EXERCISE PROMPT: The answer consists solely of the listing's lines from the first through the line containing "You are a computer-use agent.", each reproduced exactly.

EXERCISE MATERIAL:
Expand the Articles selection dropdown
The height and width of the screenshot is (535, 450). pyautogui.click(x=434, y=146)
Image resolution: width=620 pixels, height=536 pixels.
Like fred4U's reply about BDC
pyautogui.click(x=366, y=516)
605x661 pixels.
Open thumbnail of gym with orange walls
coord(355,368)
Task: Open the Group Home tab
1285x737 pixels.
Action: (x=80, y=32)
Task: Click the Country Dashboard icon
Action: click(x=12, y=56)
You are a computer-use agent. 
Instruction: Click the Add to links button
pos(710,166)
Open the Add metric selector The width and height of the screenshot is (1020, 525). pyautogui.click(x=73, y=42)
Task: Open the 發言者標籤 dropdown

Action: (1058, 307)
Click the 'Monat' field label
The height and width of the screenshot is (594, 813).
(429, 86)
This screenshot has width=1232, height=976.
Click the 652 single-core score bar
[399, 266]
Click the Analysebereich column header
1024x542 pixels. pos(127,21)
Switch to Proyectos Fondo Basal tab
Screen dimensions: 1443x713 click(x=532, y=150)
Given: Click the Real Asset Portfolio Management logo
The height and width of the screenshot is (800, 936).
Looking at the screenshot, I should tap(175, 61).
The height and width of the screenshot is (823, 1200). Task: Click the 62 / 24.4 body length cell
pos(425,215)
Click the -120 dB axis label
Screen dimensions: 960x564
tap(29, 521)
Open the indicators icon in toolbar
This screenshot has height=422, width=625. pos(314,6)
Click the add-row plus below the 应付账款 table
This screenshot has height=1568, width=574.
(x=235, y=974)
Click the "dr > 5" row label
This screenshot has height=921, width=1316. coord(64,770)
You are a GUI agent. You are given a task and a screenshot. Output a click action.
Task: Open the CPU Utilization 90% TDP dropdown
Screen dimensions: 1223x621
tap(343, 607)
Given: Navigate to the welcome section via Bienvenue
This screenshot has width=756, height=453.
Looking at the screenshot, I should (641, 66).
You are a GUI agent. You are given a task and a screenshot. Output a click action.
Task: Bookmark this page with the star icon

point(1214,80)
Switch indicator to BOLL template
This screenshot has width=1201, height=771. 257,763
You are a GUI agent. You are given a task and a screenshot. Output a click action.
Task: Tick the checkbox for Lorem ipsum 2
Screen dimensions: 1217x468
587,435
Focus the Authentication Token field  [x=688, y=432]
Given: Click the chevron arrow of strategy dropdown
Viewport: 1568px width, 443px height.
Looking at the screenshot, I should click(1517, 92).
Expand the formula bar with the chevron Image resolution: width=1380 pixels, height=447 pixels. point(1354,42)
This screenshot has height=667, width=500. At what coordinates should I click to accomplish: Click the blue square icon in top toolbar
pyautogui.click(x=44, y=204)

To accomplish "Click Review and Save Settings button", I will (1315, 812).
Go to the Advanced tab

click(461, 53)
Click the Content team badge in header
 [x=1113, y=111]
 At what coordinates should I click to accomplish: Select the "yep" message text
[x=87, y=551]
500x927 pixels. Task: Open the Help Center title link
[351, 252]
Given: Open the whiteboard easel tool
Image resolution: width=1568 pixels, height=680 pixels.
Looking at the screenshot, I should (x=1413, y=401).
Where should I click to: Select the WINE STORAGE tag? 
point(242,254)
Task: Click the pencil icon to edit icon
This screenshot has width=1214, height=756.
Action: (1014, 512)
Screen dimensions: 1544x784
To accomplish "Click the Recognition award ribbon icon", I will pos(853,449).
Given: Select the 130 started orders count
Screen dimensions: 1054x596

ANSWER SECTION:
Expand the Articles selection dropdown
The height and width of the screenshot is (535, 450). pyautogui.click(x=434, y=146)
Image resolution: width=620 pixels, height=536 pixels.
Like fred4U's reply about BDC
pyautogui.click(x=366, y=516)
605x661 pixels.
Open thumbnail of gym with orange walls
coord(355,368)
Task: Open the Group Home tab
1285x737 pixels.
Action: (x=80, y=32)
Task: Click the Country Dashboard icon
Action: click(x=12, y=56)
You are a computer-use agent. 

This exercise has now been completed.